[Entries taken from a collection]
--

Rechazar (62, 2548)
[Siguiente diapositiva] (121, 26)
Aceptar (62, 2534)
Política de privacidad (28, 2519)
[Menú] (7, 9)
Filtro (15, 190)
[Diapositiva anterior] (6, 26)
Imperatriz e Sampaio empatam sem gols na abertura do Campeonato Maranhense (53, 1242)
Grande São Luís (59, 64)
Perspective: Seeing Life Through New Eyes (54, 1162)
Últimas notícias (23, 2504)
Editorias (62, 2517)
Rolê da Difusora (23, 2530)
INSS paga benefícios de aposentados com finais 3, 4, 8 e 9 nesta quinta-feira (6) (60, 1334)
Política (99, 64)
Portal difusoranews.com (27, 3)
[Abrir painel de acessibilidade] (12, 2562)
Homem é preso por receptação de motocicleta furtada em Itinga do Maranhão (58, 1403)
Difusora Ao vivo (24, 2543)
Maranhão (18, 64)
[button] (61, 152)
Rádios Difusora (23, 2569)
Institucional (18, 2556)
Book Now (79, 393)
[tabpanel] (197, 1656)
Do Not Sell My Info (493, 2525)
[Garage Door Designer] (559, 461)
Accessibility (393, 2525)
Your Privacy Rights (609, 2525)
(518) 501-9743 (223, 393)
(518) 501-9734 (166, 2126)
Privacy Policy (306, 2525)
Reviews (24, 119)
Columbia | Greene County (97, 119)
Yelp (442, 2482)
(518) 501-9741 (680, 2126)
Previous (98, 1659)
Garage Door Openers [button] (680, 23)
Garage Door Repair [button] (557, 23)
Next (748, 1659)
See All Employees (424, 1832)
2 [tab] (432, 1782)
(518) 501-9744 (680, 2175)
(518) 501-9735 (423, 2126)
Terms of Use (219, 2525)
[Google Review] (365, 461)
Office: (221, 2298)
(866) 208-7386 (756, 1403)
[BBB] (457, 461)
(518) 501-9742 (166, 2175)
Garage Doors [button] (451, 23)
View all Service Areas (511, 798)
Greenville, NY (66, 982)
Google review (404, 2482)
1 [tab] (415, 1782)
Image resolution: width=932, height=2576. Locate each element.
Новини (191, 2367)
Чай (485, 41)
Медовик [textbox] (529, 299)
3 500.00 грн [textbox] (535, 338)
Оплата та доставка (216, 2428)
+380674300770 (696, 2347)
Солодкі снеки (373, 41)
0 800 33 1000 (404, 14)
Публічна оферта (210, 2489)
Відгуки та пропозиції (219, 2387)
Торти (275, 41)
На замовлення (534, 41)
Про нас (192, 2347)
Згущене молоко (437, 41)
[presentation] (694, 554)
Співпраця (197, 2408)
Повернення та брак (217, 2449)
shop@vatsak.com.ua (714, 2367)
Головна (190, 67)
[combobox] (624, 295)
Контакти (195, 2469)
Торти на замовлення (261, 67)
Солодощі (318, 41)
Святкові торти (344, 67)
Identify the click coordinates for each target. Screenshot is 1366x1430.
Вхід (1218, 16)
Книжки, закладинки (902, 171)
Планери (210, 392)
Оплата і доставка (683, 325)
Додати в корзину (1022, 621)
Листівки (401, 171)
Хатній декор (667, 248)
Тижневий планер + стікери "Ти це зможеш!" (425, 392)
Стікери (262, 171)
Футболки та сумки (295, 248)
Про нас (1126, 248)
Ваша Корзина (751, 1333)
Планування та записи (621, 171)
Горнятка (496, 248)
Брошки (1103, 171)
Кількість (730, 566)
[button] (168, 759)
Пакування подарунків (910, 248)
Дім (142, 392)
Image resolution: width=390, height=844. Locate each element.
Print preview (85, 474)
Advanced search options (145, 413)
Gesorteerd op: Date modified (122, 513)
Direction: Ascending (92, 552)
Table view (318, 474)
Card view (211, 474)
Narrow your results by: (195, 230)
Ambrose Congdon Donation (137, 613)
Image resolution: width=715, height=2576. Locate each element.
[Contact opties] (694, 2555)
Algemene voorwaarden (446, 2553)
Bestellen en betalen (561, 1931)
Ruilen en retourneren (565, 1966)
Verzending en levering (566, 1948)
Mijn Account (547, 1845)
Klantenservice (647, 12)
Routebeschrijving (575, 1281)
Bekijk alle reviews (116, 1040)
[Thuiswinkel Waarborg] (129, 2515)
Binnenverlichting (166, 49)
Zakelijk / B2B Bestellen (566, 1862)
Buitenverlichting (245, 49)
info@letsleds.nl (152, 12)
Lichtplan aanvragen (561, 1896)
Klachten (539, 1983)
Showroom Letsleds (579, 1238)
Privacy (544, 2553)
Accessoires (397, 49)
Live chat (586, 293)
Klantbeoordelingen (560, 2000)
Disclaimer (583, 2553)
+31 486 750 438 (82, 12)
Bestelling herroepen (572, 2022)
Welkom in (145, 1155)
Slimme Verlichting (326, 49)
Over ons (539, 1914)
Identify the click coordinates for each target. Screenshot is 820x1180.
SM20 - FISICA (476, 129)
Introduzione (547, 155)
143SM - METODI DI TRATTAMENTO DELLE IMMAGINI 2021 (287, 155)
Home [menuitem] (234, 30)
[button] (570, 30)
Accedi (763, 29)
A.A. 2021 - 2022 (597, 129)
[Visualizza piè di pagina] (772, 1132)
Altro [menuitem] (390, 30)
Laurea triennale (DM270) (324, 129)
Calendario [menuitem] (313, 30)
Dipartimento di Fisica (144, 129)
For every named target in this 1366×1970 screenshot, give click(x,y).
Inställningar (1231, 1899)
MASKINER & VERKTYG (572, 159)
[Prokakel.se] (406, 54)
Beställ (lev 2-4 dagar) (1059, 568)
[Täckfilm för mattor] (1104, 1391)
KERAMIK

--

Instructions to follow:
Return exactly the lines above from the line that has "Algemene voorwaarden (446, 2553)" through the line that has "[Thuiswinkel Waarborg] (129, 2515)", inclusive, and nothing else.

Response for this exercise:
Algemene voorwaarden (446, 2553)
Bestellen en betalen (561, 1931)
Ruilen en retourneren (565, 1966)
Verzending en levering (566, 1948)
Mijn Account (547, 1845)
Klantenservice (647, 12)
Routebeschrijving (575, 1281)
Bekijk alle reviews (116, 1040)
[Thuiswinkel Waarborg] (129, 2515)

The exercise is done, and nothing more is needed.